According to the final consensus mapping, all EAPC first nine domains defining optimal palliative dementia care were addressed in all the booklets, as depicted in Table 3 (Additional file 4). However, not all specific recommendations within the domains were addressed by all booklets. Recommendations with regards to `setting care goals and advance care planning’ were addressed the least, especially in the Canadian and Italian booklet, while the Irish booklet addressed some of the specific recommendations. Supporting people with mild dementia in advance care planning (recommendation 3.4) was not mentioned in any of the booklets, as all booklets described the advanced stages of dementia since the booklets are positioned at the end of life, where decision making capacity may be limited.

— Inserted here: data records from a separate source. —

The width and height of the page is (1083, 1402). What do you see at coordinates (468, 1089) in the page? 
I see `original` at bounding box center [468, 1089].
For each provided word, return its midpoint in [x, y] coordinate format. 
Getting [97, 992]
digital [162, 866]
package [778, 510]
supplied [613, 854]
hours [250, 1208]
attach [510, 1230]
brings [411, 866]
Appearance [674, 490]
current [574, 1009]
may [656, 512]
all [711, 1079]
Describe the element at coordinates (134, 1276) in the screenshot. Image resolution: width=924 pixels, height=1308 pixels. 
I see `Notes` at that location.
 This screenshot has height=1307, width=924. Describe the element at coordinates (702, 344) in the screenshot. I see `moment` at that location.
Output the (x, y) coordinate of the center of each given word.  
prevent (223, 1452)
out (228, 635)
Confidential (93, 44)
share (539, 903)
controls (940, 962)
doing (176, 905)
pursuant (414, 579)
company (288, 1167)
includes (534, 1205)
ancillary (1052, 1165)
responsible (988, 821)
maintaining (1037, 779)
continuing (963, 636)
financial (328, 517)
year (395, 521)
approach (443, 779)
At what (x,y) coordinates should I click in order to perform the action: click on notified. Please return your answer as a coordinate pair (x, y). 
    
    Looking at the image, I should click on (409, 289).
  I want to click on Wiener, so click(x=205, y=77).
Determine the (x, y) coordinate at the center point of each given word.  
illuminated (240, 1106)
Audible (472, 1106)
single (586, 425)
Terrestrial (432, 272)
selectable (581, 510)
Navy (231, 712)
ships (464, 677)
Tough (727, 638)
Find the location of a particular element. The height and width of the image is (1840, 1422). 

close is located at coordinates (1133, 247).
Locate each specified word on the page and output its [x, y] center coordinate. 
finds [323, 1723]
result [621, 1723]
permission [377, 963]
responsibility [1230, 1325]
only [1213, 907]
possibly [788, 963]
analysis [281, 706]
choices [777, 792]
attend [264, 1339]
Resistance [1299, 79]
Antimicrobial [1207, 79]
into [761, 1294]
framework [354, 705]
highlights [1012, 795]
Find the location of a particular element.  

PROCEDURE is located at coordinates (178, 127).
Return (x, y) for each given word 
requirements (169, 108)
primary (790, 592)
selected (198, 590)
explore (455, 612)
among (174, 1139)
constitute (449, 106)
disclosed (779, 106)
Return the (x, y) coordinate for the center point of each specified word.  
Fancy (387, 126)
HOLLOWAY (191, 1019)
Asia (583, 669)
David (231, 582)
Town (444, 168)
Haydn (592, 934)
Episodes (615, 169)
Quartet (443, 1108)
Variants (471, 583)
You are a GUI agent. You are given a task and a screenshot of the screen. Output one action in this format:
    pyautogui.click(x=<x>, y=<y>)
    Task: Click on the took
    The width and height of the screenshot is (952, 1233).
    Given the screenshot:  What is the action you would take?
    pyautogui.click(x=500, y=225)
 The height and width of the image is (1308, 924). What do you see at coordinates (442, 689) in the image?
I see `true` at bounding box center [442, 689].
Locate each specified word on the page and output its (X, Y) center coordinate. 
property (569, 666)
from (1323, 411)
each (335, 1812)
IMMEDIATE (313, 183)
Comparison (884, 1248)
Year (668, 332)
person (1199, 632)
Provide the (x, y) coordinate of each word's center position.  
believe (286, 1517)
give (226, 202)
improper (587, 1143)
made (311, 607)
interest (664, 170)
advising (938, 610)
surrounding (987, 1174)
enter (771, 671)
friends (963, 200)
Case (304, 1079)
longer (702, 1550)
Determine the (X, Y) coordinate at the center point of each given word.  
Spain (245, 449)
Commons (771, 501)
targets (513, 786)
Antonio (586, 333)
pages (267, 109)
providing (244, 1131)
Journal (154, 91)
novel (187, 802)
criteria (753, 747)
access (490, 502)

Recommendations that were also not addressed by any of the booklets related to `Continuity of care’ (having a central care coordinator and appropriate information transfer between healthcare professionals) and to `Optimal treatment’ (interdisciplinary consultation between dementia and palliative care specialists).
The Czech booklet was the only booklet that addressed recommendation 2.5 about previously expressed preferences regarding place of care (domain 2: Person-centered care). An explicit statement about avoiding the use of restraints (recommendation 6.3, domain: Avoiding burdensome treatment) was found only in the Irish Booklet.
Based on our overall findings, we present guidance statements regarding the contents of informational booklets for family caregivers about dementia and palliative care  in Box 2 (Additional file 5). This may inform future updates or wider adoption of the booklets and support the development of other educational materials for family caregivers in this area.